**** Record extracts ****

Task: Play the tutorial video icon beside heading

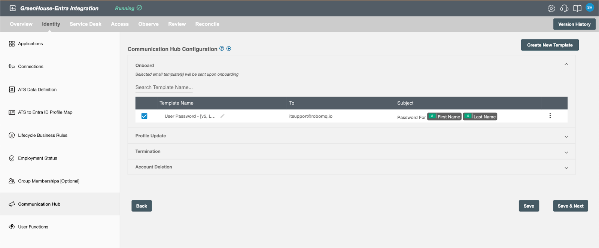Action: [229, 48]
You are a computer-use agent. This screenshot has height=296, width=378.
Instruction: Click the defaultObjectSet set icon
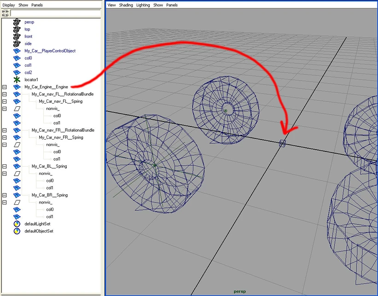click(17, 231)
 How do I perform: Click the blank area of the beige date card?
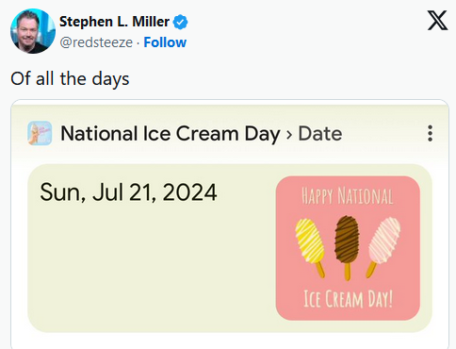pyautogui.click(x=151, y=267)
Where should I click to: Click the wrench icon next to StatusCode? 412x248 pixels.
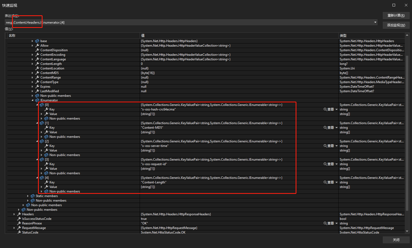(x=18, y=232)
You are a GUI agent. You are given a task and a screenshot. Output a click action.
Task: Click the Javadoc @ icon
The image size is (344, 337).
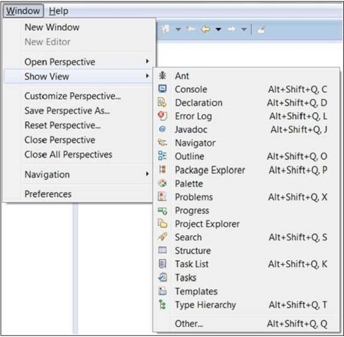coord(163,130)
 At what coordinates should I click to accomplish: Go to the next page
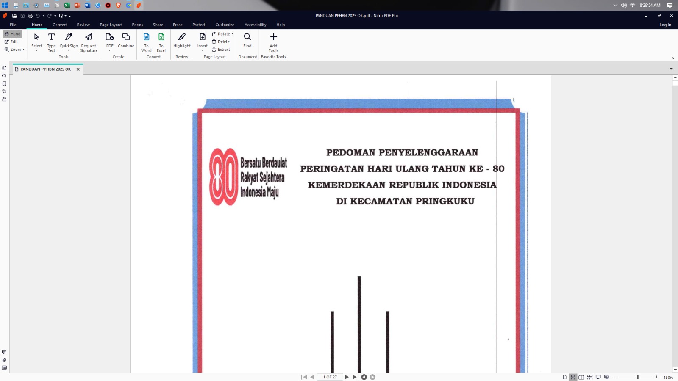click(347, 377)
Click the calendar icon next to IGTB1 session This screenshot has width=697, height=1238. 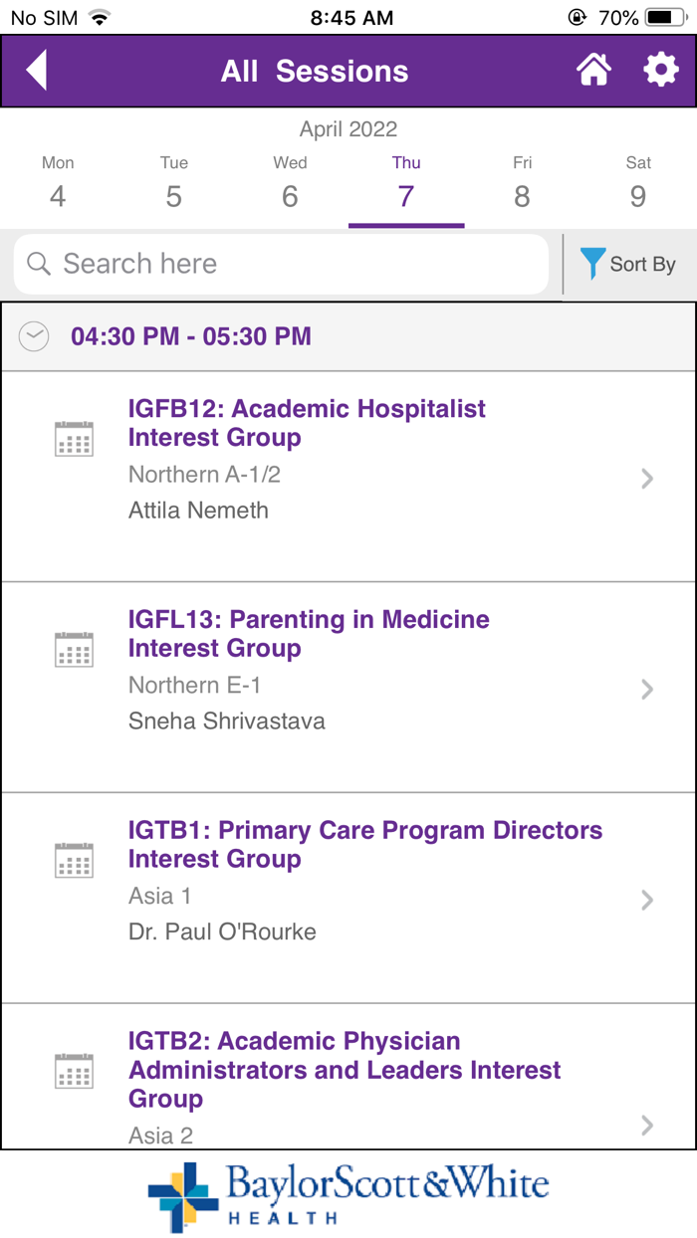tap(74, 860)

****

Within the data above, determine the number of lines that contain the word "agent"; write only that number.

2